Big Timber and Sweet Grass County, in the heart of Montana’s Yellowstone Valley, create an imposing built environment set in a beautiful county, framed by mountains and defined by historic river corridors and later transportation routes. In the last post, I focused on Big Timber, its public spaces, its town plan, and the properties there already listed in the National Register. Today I want to focus on other just as worthy historic properties found both in town and in the county.
Let’s start with landmarks from the New Deal era. The town city hall/ fire hall is recognized but just southwest of Big Timber is the Mountain View Cemetery, which received a new stone gate, cemetery office, and other landscaping improvements from the WPA in the late 1930s. It is a splendid small town historic cemetery, with its majestic setting providing a proper dignity to those town founds, and generations of later residents, buried there.
The beautiful stone masonry of the cemetery reflected a vernacular theme already noted in the Sweet Grass County Courthouse and St. Mark’s Episcopal Church. But the smart use of stone throughout the town’s residential district is a significant design theme, from the magnificent Lutheran Church above to numerous examples of early 20th century homes.

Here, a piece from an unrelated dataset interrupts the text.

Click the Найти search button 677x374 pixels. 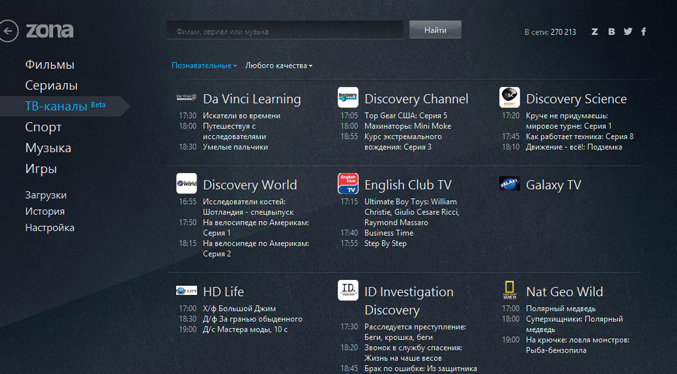[x=435, y=30]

Indeed, community institutions could be another important theme to explore in the built environment of Sweet Grass County. In addition to the town’s churches, schools, courthouse, and New Deal-era public park, downtown Big Timber still has a thriving bowling alley, the American Legion Hall, and the active Civic Center
Certainly community landmarks are a useful way to think about Melville, once an important trade town at the north end of the county on U.S. Highway 191. The town now lies just west of the realigned highway but it is worth a brief detour, if for no other reason than one of the state’s great rural churches, the Melville Lutheran Church.
When I encountered this gable-front vernacular Gothic church in March 1984, its unadorned beauty framed by the Crazy Mountains was a take-your-breath away experience. I featured the church in my A Travelers Companion to Montana History book on page 121, and noted the congregation, established in 1885, had built the church in 1914. It has weathered the subsequent 100 years well, as the image below shows. The stewardship of the congregation in maintaining the building, when so many other rural churches have closed in the last 30 years, is to be congratulated.
But Melville has more than the church–its rural school is still there, and probably as old as the church, serving as public space within the shadows of the Crazy Mountains.
Finally, back in the center of the county, let’s close with the Yellowstone River. Now at a public access site just north of Big Timber and just west of U.S. 191 is a Lewis and Clark National Historic Trail site that interprets the expedition’s experience at this spot in 1806.
This beautiful spot sums up the special quality of Sweet Grass County–a beautiful natural landscape that has been shaped in expected, and unexpected, ways by 200 years of history.